I'll let TO talk to you:
http://www.talkorigins.org/faqs/comdesc/section5.html#morphological_rates
No, the energetic costs would be if you needed a new part or adaptation in order for the car to go up the hill. If you needed an engine that was three times the size you would need three times the energy...
But I'm not comparing a car to a person. I think I'm doing a crappy job explaining my idea of the phase space, I keep forgetting that people don't think in math like me
Okay. Imagine a flat sheet of rubber with a lined grid and the x-axis representing a particular configuration of brain genes and the y-axis representing a particular configuration of liver genes. Imagine a little ball which I can place on the rubber sheet: its current position represents the particular state of those genes in the human genome at any given time. If the ball is at (2,1), this corresponds to a particular set of genes, and if mutation occurs the ball shifts from (2,1) to say (2,2).
Now, let's say humankind's current genome is represented by (0,0) the origin, and the chimp's genome is represented by (1,1). The spot (0,0) corresponds to the brain and liver genes we see in humans today. What you are saying is that a change as small as from (0,0) to say (0,0.1) is hugely deleterious to humans. If humanity can't even make such a small step, how can I say that they could get all the way from some point between (1,1) and (0,0) to (0,0) without getting exterminated along the way?

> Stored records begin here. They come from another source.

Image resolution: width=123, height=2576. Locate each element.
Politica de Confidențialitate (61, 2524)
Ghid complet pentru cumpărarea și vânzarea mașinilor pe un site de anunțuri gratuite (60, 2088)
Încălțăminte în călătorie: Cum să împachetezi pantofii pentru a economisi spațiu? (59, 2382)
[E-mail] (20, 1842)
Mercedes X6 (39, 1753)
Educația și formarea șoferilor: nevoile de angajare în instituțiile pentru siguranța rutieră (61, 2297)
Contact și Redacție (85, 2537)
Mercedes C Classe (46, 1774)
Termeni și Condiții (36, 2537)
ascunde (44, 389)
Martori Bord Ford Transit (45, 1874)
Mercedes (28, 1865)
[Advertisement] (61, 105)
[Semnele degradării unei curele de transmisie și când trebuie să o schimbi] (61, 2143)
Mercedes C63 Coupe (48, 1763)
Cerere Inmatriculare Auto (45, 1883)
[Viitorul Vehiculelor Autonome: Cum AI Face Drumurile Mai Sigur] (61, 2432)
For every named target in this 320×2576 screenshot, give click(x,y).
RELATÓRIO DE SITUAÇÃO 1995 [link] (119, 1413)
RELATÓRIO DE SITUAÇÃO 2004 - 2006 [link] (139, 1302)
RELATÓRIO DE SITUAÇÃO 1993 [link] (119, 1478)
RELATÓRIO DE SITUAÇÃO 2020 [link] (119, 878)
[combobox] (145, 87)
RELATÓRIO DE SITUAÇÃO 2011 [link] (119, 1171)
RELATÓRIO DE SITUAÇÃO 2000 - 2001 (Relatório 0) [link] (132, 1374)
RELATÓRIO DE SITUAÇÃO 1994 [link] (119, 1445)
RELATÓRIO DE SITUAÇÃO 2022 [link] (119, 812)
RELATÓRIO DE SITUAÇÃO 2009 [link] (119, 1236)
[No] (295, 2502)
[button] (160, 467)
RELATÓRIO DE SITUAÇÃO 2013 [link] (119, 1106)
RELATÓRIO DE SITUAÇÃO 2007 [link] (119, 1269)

But to me, your evidence is not conclusive because there is a plausible evolutionary interpretation of the data. In my view, natural selection is pulling the rubber sheet down so there is a hole at (0,0). If I drop a ball anywhere near (0,0), it naturally tends to roll down into (0,0). Of course, a ball can't roll out of (0,0) to even (0,0.1) without large energetic costs, and that is precisely what you are observing. In fact, this proves my point - many disease alleles in genetic disease are actually wild-type alleles in chimps, and if mutating from a current human allele to a chimp wild-type allele causes great deleterious effects, wouldn't it be a corollary that a mutation from a chimp wild-type allele into the current human allele would cause great
beneficial effects?
"All flesh is not the same flesh... " [I Cor.15:37-49]! "Whose report will you believe ... "? I will believe the report of The Lord [II Chron.20:20c,d ]!